Non-coding single-nucleotide and structural variants affecting the EYS putative promoter cause autosomal recessive retinitis pigmentosa

Abstract

Purpose: Variants in untranslated genomic regions are difficult to identify as pathogenic but are capable of causing disease by interfering with gene expression. This study aimed to characterize the effect of variants identified in the 5′-untranslated region of EYS in patients with autosomal recessive retinitis pigmentosa (RP). Methods: Variant screening included gene panels, Sanger, exome, and genome sequencing. Functional validation included an electrophoretic mobility shift assay and various luciferase assays.

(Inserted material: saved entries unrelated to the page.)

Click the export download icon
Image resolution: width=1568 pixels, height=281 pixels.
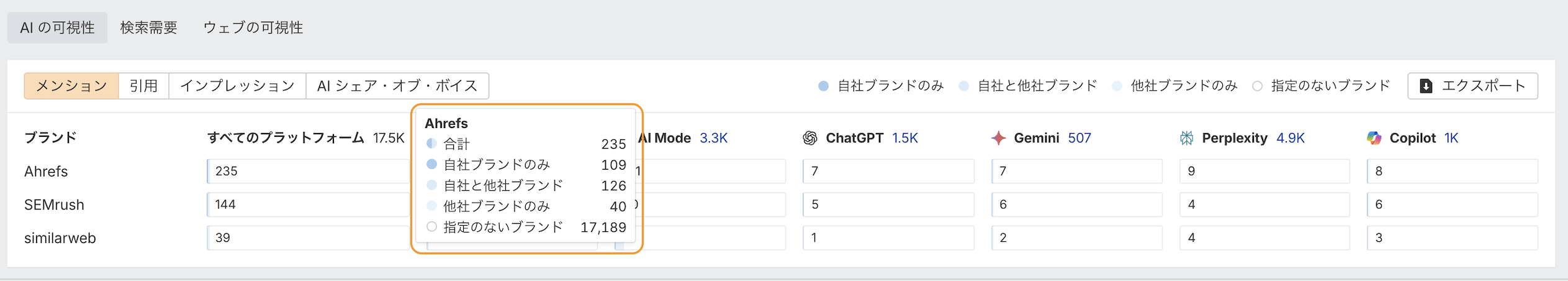point(1426,86)
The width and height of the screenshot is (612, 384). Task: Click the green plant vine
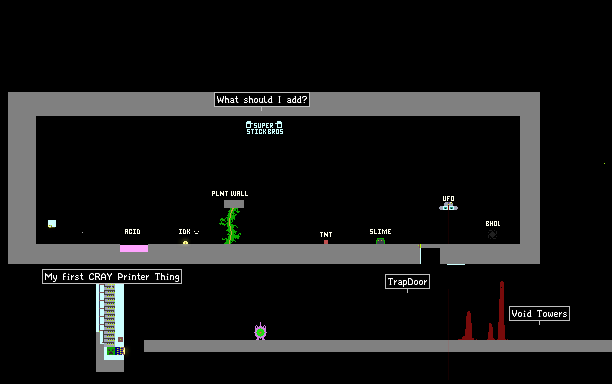click(x=230, y=226)
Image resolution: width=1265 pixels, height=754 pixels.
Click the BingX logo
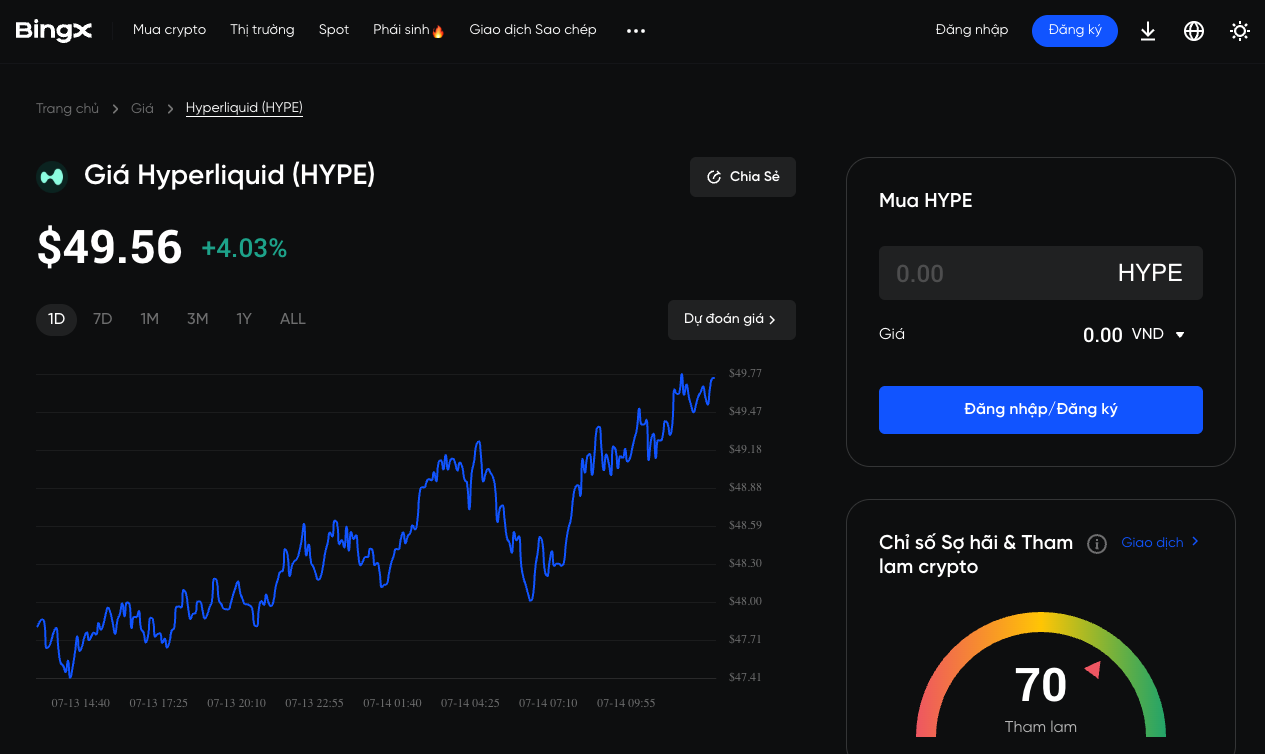[54, 30]
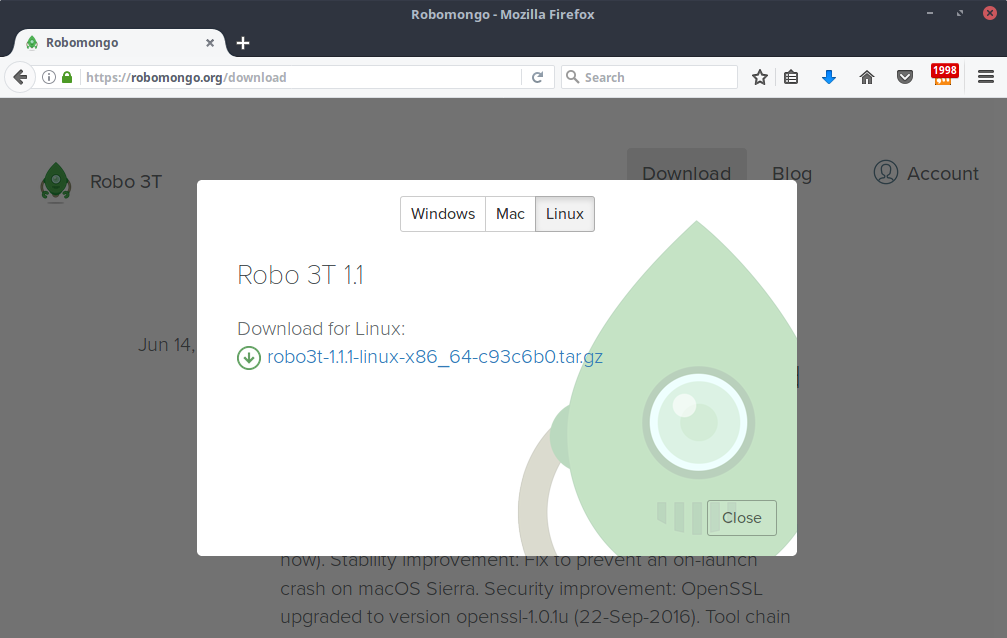Download robo3t-1.1.1-linux-x86_64 tar.gz file

click(x=435, y=357)
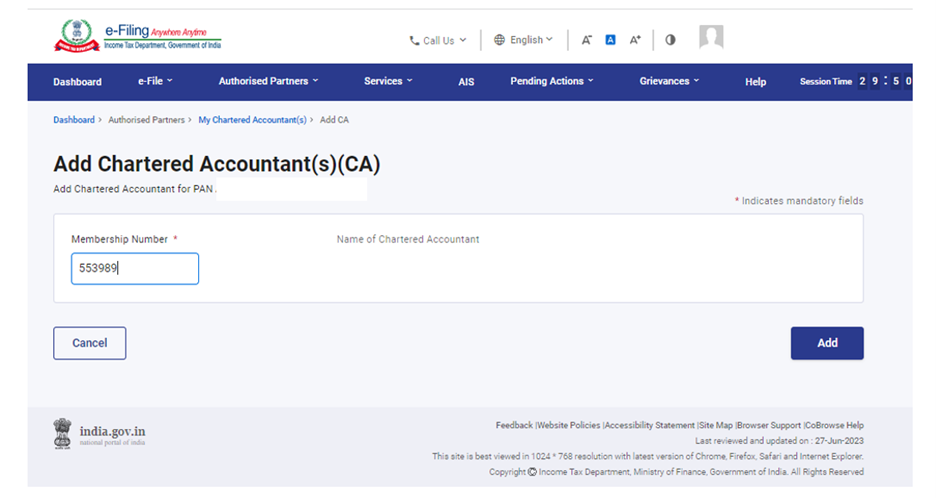Toggle the high contrast mode icon

[670, 40]
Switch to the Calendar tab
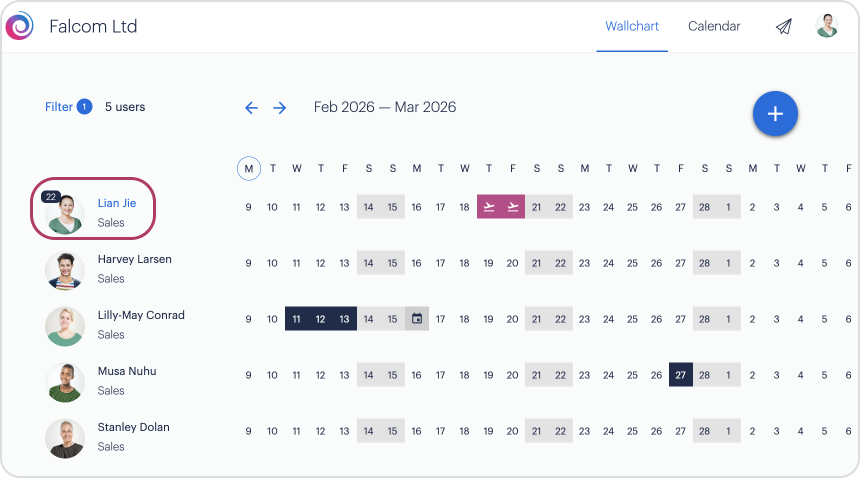The image size is (860, 478). 714,26
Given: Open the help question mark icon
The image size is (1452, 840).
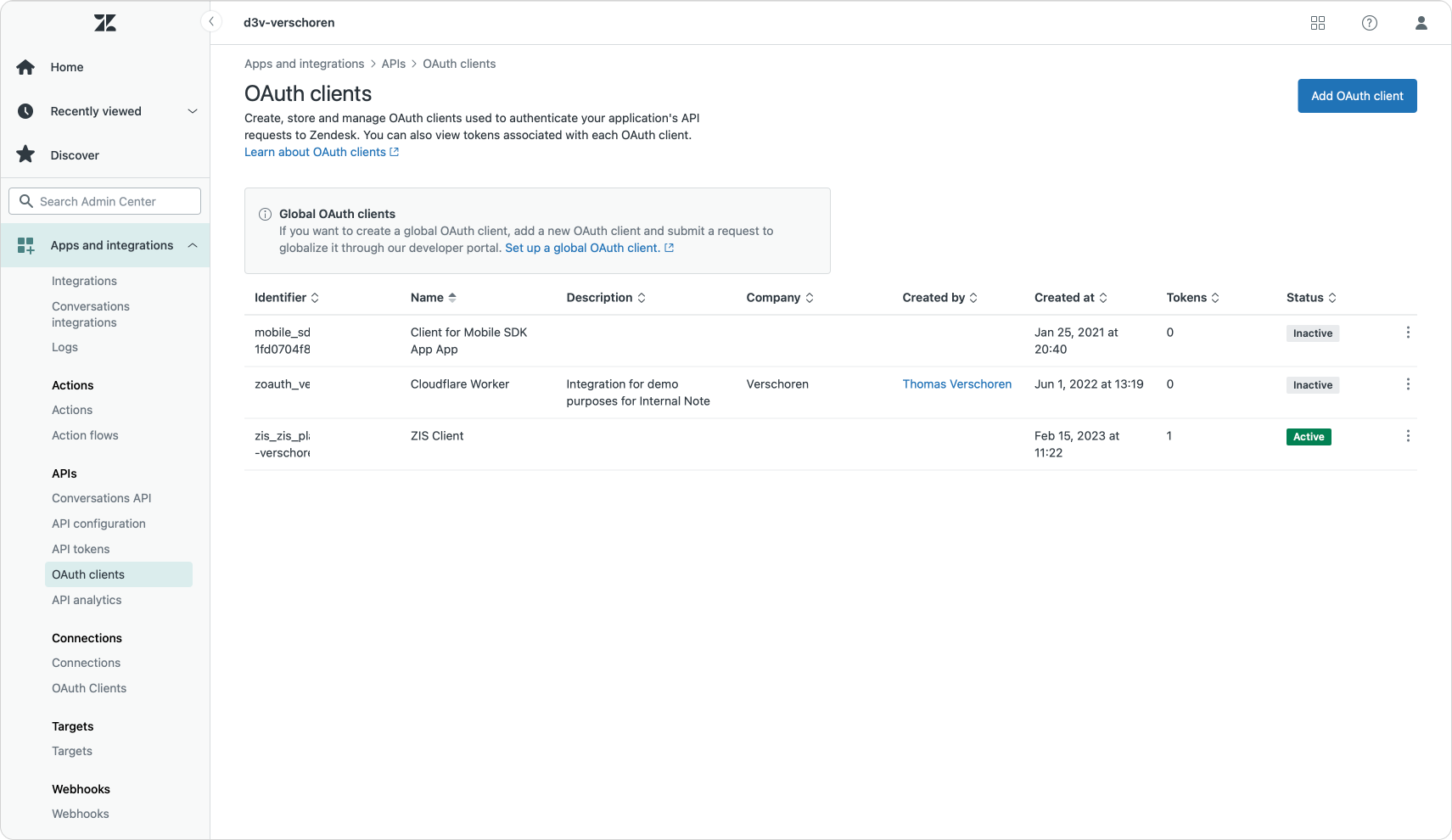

Results: Patients with RP from 6 EYS biallelic Arab-Muslim families harbored a 5′ noncoding EYS variant, c.-453G>T, and 4 harbored a structural variant affecting the 5′ noncoding exons. Electrophoretic mobility shift assay analysis revealed an effect on binding of transcription factors for c.-453G>T and a neighboring variant c.-454G>T. Dual luciferase assays using overexpression of various transcription factors showed distinct effects on expression. c.-453G>T was associated with higher luciferase expression with CRX overexpression and c.-454G>C with OTX2 overexpression. In addition, the 2 variants were found to influence translation by affecting upstream initiation codons. Interestingly, visual function of EYS RP patients who harbor c.-453G>T are better than those with biallelic null EYS variants. Conclusion: Our analysis revealed both single-nucleotide and structural variants in the EYS promoter as the cause of autosomal recessive RP. These variants may affect EYS expression via a dual mechanism by altering transcription factor binding affinity at the EYS promoter and by affecting upstream open reading frames.